→ **Exercise aim**: Edit the data from the line with "Click the Set to defaults button" up to and including the line with "tap(96, 48)" by replacing "magnifying glass icon" with "search icon" and leaving everything else unchanged. Return only those lines.

*** Dataset ***

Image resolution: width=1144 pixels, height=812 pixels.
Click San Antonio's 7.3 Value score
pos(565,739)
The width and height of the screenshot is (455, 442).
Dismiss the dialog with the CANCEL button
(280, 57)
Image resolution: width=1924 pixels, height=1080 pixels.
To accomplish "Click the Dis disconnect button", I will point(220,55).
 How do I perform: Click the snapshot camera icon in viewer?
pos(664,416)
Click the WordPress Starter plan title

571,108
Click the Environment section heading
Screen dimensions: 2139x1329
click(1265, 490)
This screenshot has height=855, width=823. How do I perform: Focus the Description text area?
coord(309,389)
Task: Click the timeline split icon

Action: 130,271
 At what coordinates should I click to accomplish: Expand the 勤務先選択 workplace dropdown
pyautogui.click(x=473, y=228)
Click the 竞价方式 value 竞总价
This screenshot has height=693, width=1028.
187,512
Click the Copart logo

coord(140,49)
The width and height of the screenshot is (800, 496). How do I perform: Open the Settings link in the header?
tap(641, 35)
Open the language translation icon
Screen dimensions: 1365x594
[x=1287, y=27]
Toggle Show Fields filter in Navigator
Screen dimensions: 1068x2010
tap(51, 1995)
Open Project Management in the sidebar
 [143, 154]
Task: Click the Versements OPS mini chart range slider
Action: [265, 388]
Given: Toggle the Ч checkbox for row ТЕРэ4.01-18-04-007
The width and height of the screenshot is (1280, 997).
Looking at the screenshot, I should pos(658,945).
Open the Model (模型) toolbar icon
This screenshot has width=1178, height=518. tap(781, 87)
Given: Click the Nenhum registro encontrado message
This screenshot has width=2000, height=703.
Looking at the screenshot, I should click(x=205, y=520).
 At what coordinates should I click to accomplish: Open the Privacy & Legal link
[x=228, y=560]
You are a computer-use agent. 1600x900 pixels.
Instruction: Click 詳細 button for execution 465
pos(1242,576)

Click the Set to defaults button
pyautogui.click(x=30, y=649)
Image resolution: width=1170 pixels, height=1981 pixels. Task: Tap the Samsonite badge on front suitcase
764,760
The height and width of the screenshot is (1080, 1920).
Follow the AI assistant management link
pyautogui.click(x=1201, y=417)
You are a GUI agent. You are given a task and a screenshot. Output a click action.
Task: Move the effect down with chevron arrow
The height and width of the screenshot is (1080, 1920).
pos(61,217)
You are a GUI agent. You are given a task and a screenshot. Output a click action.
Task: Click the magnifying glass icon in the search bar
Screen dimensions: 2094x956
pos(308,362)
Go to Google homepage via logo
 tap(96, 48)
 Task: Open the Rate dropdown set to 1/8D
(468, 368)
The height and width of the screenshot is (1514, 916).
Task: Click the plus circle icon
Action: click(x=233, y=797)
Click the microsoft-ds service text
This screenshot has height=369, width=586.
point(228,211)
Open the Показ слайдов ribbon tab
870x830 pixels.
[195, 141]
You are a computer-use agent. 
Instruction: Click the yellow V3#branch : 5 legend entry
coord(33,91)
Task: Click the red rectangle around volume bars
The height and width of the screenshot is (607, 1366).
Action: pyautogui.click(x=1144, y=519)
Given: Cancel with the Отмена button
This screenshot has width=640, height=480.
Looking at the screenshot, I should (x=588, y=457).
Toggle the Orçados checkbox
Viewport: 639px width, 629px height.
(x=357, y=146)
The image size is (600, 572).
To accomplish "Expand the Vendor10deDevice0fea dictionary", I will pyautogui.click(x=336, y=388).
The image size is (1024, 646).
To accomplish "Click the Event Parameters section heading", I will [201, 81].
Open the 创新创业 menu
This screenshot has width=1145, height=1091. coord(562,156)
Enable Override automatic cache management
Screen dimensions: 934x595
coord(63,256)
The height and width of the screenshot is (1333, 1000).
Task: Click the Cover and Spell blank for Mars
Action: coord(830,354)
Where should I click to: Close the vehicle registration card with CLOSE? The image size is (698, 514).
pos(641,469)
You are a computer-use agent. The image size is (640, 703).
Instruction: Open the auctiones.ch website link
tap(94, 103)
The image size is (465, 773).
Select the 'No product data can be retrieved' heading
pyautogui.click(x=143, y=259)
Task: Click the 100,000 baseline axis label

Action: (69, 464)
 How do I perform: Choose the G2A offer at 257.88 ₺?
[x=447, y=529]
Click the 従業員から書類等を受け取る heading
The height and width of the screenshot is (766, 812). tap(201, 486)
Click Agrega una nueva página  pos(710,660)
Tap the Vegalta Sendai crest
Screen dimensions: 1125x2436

***

→ **Correct response**:
Click the Set to defaults button
pyautogui.click(x=30, y=649)
Image resolution: width=1170 pixels, height=1981 pixels. Task: Tap the Samsonite badge on front suitcase
764,760
The height and width of the screenshot is (1080, 1920).
Follow the AI assistant management link
pyautogui.click(x=1201, y=417)
You are a GUI agent. You are given a task and a screenshot. Output a click action.
Task: Move the effect down with chevron arrow
The height and width of the screenshot is (1080, 1920).
pos(61,217)
You are a GUI agent. You are given a task and a screenshot. Output a click action.
Task: Click the search icon in the search bar
Screen dimensions: 2094x956
pos(308,362)
Go to Google homepage via logo
 tap(96, 48)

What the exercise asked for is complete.